__GIVEN INSTRUCTION A__
List every court case named in the passage on shareholder demand below, giving only the case names.
__GIVEN INSTRUCTION B__
Retype, from the records below, the part that opens with the line containing "Tap the caption 'Figure" and closes with the line containing "Click the page", with both of those lines included.

__TEXT BLOCK__
-- Begin --
Decisions in several states support Kamen's argument that the directors' participation in the questioned acts excuses demand. E.g., Barr v. Wackman, 36 N.Y.2d 371, 368 N.Y.S.2d 497, 329 N.E.2d 180 (1975); Valiquet v. First Federal Savings & Loan Association, 87 Ill.App.3d 195, 42 Ill.Dec. 212, 217, 408 N.E.2d 921, 926 (1st Dist.1979). The tide is running against this approach, however. See ALI, Principles of Corporate Governance: Analysis and Recommendations 76-81 (T.D. No. 8, 1988) (Reporter's note analyzing state cases). Delaware, today's dominant corporate jurisdiction, has emphatically rejected the proposition that an investor may forego demand whenever the directors participated in the transaction they challenge. E.g., Grobow v. Perot, 539 A.2d 180 (Del.1988); Aronson v. Lewis, 473 A.2d 805 (Del.1984). See also, e.g., Starrels v. First National Bank of Chicago, 870 F.2d 1168, 1170-71 (7th Cir.1989); Lewis v. Graves, 701 F.2d 245, 248-49 (2d Cir.1983), collecting authority to the same effect. The prevailing contemporary view is that demand is necessary if the directors are disinterested--and because of the business judgment rule directors may be financially disinterested even if they took part in the acts of which the plaintiff complains. Careless acts by directors are regrettable but not a source of personal liability. So a plaintiff who believes that the directors violated their duty of care may ask them to take remedial action without putting their fortunes at risk.
-- End --
__DATA PROVIDED__
-- Begin --
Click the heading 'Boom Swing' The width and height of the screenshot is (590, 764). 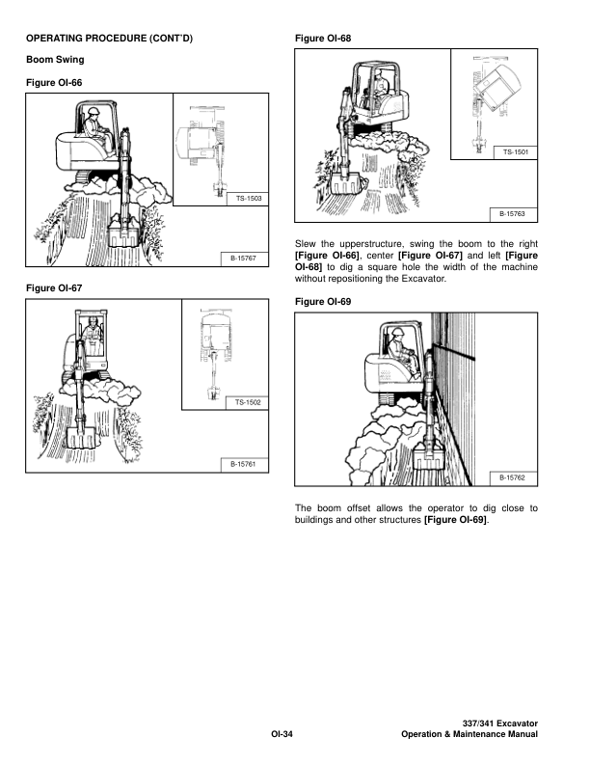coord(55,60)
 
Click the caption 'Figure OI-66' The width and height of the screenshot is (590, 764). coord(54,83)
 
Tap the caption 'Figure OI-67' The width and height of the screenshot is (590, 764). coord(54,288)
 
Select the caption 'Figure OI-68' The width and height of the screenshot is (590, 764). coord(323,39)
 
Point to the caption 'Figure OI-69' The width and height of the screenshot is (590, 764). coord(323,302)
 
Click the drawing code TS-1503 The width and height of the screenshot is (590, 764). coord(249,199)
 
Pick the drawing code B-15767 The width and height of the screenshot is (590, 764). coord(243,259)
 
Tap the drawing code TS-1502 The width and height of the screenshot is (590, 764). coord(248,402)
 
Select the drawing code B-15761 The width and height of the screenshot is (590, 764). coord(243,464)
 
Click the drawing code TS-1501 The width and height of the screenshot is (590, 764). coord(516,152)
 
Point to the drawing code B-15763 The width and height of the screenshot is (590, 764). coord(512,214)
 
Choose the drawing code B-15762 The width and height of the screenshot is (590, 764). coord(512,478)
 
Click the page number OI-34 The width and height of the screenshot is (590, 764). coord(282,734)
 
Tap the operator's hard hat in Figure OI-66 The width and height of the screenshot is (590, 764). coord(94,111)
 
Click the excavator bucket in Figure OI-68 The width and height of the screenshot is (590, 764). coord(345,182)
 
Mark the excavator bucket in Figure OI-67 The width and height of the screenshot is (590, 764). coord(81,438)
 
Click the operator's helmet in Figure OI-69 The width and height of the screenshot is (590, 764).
-- End --
-- Begin --
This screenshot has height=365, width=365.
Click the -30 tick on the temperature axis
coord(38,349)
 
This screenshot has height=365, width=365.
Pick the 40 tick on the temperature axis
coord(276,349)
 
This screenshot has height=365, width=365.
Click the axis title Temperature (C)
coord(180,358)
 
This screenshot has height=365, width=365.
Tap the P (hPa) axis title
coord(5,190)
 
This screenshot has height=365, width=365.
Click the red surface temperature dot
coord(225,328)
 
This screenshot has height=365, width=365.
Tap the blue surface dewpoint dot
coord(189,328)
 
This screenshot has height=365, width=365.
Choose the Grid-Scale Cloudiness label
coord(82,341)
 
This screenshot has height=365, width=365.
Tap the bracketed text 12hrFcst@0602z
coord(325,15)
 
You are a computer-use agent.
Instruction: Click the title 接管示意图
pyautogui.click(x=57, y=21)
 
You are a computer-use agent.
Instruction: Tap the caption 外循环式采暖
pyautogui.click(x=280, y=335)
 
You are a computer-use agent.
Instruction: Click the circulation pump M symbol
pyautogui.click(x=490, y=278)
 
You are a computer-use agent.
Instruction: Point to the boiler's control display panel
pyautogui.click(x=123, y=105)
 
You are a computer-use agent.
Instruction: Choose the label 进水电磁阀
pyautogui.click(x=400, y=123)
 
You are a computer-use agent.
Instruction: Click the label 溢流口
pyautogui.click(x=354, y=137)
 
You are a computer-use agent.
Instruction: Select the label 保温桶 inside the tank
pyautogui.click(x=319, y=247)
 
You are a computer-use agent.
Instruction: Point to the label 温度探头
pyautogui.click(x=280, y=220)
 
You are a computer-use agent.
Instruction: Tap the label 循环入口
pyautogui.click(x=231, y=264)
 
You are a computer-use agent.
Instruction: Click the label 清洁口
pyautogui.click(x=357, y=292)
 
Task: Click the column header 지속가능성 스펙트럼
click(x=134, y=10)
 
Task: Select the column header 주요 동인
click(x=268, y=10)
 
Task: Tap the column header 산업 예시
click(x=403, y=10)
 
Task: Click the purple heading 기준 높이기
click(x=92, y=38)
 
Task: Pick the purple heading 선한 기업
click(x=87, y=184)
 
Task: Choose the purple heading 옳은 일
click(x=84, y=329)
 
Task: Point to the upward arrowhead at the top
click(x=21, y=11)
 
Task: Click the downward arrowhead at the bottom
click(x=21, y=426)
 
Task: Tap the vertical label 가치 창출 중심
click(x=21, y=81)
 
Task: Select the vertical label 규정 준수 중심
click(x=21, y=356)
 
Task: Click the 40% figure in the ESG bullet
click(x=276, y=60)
-- End --
__RESULT A__
Barr v. Wackman
Valiquet v. First Federal Savings & Loan Association
Grobow v. Perot
Aronson v. Lewis
Starrels v. First National Bank of Chicago
Lewis v. Graves

__RESULT B__
Tap the caption 'Figure OI-67' The width and height of the screenshot is (590, 764). coord(54,288)
 
Select the caption 'Figure OI-68' The width and height of the screenshot is (590, 764). coord(323,39)
 
Point to the caption 'Figure OI-69' The width and height of the screenshot is (590, 764). coord(323,302)
 
Click the drawing code TS-1503 The width and height of the screenshot is (590, 764). coord(249,199)
 
Pick the drawing code B-15767 The width and height of the screenshot is (590, 764). coord(243,259)
 
Tap the drawing code TS-1502 The width and height of the screenshot is (590, 764). coord(248,402)
 
Select the drawing code B-15761 The width and height of the screenshot is (590, 764). coord(243,464)
 
Click the drawing code TS-1501 The width and height of the screenshot is (590, 764). coord(516,152)
 
Point to the drawing code B-15763 The width and height of the screenshot is (590, 764). coord(512,214)
 
Choose the drawing code B-15762 The width and height of the screenshot is (590, 764). coord(512,478)
 
Click the page number OI-34 The width and height of the screenshot is (590, 764). coord(282,734)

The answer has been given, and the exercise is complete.